The classic robot warfare series slims down on story and buffs up on pure ladder-based arena-style combat

*Armored Core: Nine Breaker
*Agetec
*PlayStation 2
*MSRP: $39.99

Review by Matt Peckham

A fter a long and illustrious run on the Sony PlayStation and PlayStation 2, the popular giant-robot combat series returns once more, this time shorn of story and honed for pure arena-style brawling. Stripped of a campaign mode and even individual missions, Armored Core: Nine Breaker is about no-frills building, training and tweaking out a monster metal rig, then taking it into gladiator-style duels to earn points and advance to the arena's top ranked spot.

Our Pick: D

Armored Core: Nine Breaker is built around three activities: the garage, the training system and the arena. In the garage, players can view and customize their robots by selecting different mods in structural areas such as the head, torso, legs, etc. Each part has attributes that modify weight, energy consumption, heat generation and other variables that, in turn, affect a robot's armor rating, movement speed and overall performance in combat. As usual, tank-style robots can take and dish out heavy-duty punishment but are easy targets for lighter, faster robots, and vice versa. The essentials of tactical engagement are thus premised on a complex "paper-rock-scissors" system of technology compromises tailored to individual play styles, e.g., nimble featherweights vs. sluggish juggernauts.

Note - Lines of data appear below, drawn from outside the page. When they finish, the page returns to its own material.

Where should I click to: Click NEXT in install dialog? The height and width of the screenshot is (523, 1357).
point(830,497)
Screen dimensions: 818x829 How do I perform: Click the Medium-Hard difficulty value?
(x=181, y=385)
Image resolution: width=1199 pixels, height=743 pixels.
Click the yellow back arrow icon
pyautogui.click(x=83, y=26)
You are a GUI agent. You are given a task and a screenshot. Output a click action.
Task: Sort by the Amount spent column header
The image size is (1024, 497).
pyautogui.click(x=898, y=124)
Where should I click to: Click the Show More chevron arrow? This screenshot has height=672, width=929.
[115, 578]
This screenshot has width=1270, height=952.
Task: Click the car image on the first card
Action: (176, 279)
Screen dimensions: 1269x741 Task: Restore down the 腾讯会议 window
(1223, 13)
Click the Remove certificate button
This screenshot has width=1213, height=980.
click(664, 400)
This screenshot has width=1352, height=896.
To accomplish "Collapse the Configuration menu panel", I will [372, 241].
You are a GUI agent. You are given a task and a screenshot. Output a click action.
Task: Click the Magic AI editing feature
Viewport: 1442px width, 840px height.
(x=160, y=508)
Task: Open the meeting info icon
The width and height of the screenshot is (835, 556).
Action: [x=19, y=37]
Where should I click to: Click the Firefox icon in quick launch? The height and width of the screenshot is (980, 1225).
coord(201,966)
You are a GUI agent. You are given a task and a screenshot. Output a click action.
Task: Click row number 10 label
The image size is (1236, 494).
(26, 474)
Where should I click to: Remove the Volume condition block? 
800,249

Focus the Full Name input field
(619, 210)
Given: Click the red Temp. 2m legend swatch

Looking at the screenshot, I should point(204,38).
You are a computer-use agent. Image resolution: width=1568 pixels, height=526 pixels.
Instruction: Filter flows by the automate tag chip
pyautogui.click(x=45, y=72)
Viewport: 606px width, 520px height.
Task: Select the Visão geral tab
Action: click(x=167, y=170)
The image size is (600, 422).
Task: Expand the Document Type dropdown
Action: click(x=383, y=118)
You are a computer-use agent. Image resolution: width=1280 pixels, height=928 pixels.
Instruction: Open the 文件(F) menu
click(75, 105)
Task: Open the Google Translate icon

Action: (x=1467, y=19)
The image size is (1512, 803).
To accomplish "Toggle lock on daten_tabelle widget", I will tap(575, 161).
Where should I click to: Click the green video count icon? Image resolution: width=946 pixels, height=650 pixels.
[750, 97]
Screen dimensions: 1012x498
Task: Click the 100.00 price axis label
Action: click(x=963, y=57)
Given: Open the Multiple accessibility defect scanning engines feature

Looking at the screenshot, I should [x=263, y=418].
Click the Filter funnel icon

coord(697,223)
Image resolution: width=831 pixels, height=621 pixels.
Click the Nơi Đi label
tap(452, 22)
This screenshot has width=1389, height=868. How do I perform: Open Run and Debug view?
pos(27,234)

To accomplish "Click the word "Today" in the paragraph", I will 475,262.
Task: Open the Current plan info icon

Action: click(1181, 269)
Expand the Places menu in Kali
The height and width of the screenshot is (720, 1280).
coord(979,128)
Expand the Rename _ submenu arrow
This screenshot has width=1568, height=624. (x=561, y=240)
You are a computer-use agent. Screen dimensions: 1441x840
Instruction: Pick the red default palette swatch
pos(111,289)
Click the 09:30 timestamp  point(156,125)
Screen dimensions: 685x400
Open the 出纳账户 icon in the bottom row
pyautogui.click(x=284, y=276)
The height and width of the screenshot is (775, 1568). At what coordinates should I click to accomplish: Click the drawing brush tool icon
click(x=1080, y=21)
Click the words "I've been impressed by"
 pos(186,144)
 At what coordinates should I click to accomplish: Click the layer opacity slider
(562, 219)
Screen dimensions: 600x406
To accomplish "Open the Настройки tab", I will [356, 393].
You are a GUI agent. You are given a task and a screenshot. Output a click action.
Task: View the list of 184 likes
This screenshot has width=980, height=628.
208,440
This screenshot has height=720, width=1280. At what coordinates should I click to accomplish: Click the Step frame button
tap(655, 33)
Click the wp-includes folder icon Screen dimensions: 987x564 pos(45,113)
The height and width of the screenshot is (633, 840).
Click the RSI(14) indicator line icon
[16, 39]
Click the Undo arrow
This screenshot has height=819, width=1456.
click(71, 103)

At the outset there are just the basic weapon mods available in the garage, but as players complete training missions (there are more than 100) and duel successfully in the arena, better mods are unlocked. Training is a game all its own, with incrementally challenging areas in categories such as attack, defense and movement. Bronze, silver and gold medals are awarded constituent upon the time taken to complete a course. Occasionally the game will offer "unranked" arena matches, which give players a chance to advance through the lower-lettered ranks and into the upper echelon of the "top 30" elite. The end goal is to climb the final 30-slot ladder by battling ranked robots to become the top player in the game.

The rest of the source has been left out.